De tijd schreed langzaam voorbij, doch de echo van Stanskes heengaan bleef nagalmen in Maria's hoofd. Nadat het meisje begraven was, hervatte Arnaud zijn werk op het gemeentehuis; het leven ging voort, zei hij, en het papierwerk zou hem helpen zijn gedachten te verzetten.
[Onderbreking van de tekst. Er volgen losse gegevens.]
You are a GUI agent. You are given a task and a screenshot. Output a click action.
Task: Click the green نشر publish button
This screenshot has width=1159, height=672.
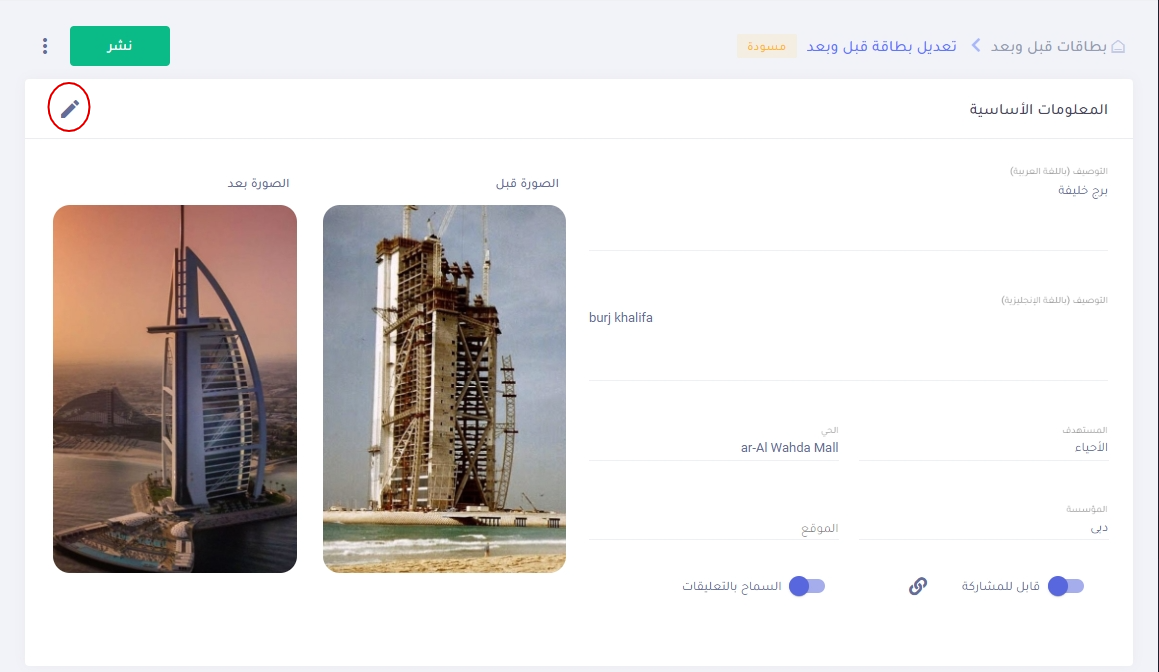(120, 46)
Begrijpt u mij niet verkeerd, hooggeachte lezer, Arnaud Cools dacht dagelijks met pijn in het hart aan zijn dochter, maar hij durfde er met zijn vrouw niet over te spreken, omdat hij bang was dat hij haar verdriet aandeed, net zoals hij nooit over de oorlog sprak met haar, ook al was er nog zo veel dat hij wilde weten. 

Rond die periode vond Arnaud troost in God. Na zijn werk bracht hij telkens een bezoek aan de abdij van Tongerlo en bad hij om betere tijden voor zijn gezin. Hij vroeg de Heer om Maria minder te laten lijden, om het verdriet van haar weg te nemen, om haar weer te laten genieten van de kleine dingen in het leven - van de eerste stralen van de opkomende zon, van een eekhoorn in de boom in de tuin, van een vriendelijke begroeting van een dorpeling op straat -, om weer een lach op haar gezicht te brengen; nooit vroeg hij iets voor zichzelf. Wanneer Arnaud niet veel later wederkeerde naar zijn thuis in Blauberg vertelde hij niemand over zijn vlucht naar de abdij, want hij wist dat Maria het geloof al lang de rug toegekeerd had, en wat was hun huwelijk nog waard - zo vreesde hij dat ze zou denken - als hij zijn diepste gevoelens enkel aan de Heer en niet aan haar durfde tonen?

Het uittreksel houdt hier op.